Wpis z mikrobloga

#famemma Lekcja z dzisiejszego/wczorajszego dnia jest dosyć smutna ale powinna dać do myślenia każdemu. Chociaż nie wiadomo co było przyczyną śmierci Matiego, to jednak umarł zdecydowanie za wcześnie. Niewątpliwie miał problem, skoro był na odwyku i tu warto podkreślić jedną ważną rzecz. Jeśli się mylę, to mnie poprawcie ale o tym, że Mati miał ostatnio problem z używkami dowiedzieliśmy się od...Bu. Od typa, który nie przepada(ł) za Muranem i w prześmiewczy sposób opisał jego pobyt w szpitalu. Dla wielu osób uzależnionych samo zdecydowanie się na leczenie bywa krępujące, wstydliwe, chociaż jest to swego rodzaju akt odwagi (nie mówię tu o przymusowym leczeniu). Nie bez powodu kliniki dbają o prywatność pacjentów. Nagle jakiś koleś udziela wywiadu i sprzedaje coś, o czym w teorii nie powinien wiedzieć nikt. Jakim prawem? Jest taka możliwość, że Mati nawet nie chciał o tym mówić rodzicom (dziewczynie itd.), zeby nie martwić ich albo było mu zwyczajnie głupio, a nagle ktoś się z tym wysypuje. Po tej sprzedanej informacji przecież temat dalej był ciągnięty przez kanały commentary. To jest dopiero patologia, że ktoś wywleka czyjeś najskrytsze sprawy na światło dzienne, a inni jeszcze wałkują ten temat.

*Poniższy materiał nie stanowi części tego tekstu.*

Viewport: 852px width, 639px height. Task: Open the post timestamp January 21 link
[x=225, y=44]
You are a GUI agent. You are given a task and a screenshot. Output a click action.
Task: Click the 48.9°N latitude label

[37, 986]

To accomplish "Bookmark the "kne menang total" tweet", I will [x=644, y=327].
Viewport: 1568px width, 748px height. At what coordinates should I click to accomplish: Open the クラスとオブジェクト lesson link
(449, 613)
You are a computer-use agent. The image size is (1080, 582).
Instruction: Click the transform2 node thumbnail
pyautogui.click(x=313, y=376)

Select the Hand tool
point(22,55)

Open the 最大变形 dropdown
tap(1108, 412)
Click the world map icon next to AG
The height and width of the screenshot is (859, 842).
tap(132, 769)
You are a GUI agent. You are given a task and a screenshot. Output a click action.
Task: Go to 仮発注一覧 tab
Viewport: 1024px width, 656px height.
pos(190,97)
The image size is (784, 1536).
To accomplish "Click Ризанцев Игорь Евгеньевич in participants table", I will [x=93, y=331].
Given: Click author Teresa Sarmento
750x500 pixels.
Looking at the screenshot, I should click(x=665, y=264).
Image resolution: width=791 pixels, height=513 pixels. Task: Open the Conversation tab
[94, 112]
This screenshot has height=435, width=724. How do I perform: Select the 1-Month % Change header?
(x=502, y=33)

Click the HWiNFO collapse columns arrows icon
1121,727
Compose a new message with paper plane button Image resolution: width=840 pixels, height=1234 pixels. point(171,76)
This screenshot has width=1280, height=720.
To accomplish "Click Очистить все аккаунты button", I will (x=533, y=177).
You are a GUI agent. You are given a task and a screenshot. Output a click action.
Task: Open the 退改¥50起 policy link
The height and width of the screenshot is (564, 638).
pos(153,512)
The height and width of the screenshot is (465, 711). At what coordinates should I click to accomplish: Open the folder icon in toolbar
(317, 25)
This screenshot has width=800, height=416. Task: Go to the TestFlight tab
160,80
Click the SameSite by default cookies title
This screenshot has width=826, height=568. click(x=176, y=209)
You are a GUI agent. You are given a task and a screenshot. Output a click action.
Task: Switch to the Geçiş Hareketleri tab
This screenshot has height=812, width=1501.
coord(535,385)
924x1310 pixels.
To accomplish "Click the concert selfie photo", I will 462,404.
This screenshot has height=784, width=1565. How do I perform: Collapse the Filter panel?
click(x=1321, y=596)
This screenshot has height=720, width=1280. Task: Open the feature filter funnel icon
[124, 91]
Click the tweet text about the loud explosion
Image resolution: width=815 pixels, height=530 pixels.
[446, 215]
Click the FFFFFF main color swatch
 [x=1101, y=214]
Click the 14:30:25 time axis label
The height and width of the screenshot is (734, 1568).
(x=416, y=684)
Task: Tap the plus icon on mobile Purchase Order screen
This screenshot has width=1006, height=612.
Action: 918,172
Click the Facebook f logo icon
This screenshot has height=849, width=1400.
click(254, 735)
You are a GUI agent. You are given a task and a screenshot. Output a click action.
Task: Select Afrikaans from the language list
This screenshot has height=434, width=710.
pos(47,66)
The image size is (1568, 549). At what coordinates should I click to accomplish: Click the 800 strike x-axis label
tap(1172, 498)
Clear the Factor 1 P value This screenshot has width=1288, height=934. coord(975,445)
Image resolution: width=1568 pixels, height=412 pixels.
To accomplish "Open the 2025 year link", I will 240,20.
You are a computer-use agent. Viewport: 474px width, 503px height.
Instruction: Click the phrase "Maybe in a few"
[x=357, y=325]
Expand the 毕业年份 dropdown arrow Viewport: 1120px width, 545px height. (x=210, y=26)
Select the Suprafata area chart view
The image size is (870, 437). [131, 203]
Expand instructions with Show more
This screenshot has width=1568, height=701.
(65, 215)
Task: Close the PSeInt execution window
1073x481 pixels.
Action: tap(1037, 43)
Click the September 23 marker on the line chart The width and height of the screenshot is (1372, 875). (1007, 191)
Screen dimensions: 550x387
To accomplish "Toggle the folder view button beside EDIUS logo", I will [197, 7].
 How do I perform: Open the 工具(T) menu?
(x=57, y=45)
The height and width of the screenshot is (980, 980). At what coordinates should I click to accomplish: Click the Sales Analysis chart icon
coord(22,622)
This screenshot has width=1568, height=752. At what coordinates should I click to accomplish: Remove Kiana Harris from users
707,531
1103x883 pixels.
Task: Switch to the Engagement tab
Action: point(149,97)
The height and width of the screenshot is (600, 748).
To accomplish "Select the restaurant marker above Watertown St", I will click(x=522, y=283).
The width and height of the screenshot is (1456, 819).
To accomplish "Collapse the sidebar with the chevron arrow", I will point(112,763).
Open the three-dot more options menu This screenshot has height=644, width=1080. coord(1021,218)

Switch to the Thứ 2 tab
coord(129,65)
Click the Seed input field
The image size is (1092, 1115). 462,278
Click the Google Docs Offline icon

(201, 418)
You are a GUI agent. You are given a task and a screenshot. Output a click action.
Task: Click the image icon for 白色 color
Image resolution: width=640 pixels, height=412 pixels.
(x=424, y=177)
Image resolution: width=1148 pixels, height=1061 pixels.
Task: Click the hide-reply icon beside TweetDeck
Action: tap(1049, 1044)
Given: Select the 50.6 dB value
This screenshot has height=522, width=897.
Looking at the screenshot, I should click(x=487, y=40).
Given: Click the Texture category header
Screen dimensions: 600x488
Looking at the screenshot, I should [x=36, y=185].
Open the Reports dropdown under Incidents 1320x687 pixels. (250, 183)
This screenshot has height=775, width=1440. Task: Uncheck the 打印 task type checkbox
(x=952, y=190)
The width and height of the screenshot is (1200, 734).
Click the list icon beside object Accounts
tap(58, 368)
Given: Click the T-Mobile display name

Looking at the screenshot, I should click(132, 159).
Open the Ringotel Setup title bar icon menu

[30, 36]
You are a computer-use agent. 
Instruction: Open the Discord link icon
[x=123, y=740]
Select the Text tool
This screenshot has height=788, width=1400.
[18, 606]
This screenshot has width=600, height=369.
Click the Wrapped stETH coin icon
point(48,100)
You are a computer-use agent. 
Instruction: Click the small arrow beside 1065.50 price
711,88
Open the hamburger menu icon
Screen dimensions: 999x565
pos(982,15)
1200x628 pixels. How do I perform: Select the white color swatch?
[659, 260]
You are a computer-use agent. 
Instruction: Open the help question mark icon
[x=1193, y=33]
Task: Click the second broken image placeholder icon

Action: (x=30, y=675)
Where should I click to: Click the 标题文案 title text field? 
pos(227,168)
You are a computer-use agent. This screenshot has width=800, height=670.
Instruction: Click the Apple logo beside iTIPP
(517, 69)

Niewątpliwie Muran był też zapracowanym gościem i chociaż na brak hajsu nie narzekał, to ciężko było znaleźć u niego np. na insta jakąś relację z wyjazdu na wakacje. On tylko od miasta do miasta i jak nie filmy czy seriale, to treningi i walki. Niewątpliwie często odgrywał jakieś role na galach ale zazwyczaj kiepsko mu to wychodziło. Wydaje mi się, że jego największym błędem było to, że wszedł do freak fightów jako "gangster" i później nie wiedział jak z tego wybrnąć. Oskarżanie Jacy o to, że to on jest za coś odpowiedzialny, to czyste #!$%@?ństwo ale warto wspomnieć o tym, że jednak staruszek chciał podążać jedną i tą samą ścieżką. Matiemu w pewnym momencie zaczęło to ewidentnie przeszkadzać i widać było zmęczenie. Zgoda z Tańculą była takim przykładem i to nie spodobało się Jacy. Mimo wszystko skończyło się tym, że nie jeździli wspólnie na kolejne gale ale "młody" nie musiał mu nic udowadniać, mieszkać z nim, słuchać go itd. Owszem, bardzo szanował ojca, miał go za wzór ale miał też swoje życie. W pewnym momencie był mega zakochany, więc tym bardziej zapewne miał to w dupie, co inni o nim myślą. A to i tak tylko kwestie, o których każdy wie z internetu. On miał też zapewne milion innych spraw, o których nigdy się nie dowiemy. Można sobie pogdybać.... Wniósł mega dużo do freak fightów, a oczernianie czy ubliżanie mu w obecnej sytuacji, jest dla mnie zwykłym frajerstwem. Dobranoc.
  • 5
@BoooG: dobrze napisane, sam jednak Muran wspominał, że pracuje z psychologiem uspokoił się, ale czy to było uspokajanie terapią, czy faktycznie jednak leki/dragi weszły za mocno? Odpowiednie osoby w tym stary Murana powinny szerzej mówić o szkodliwości narkotyków i hejcie, nawet ta hipokrytka Staśko może w tym temacie jednak coś wnieść.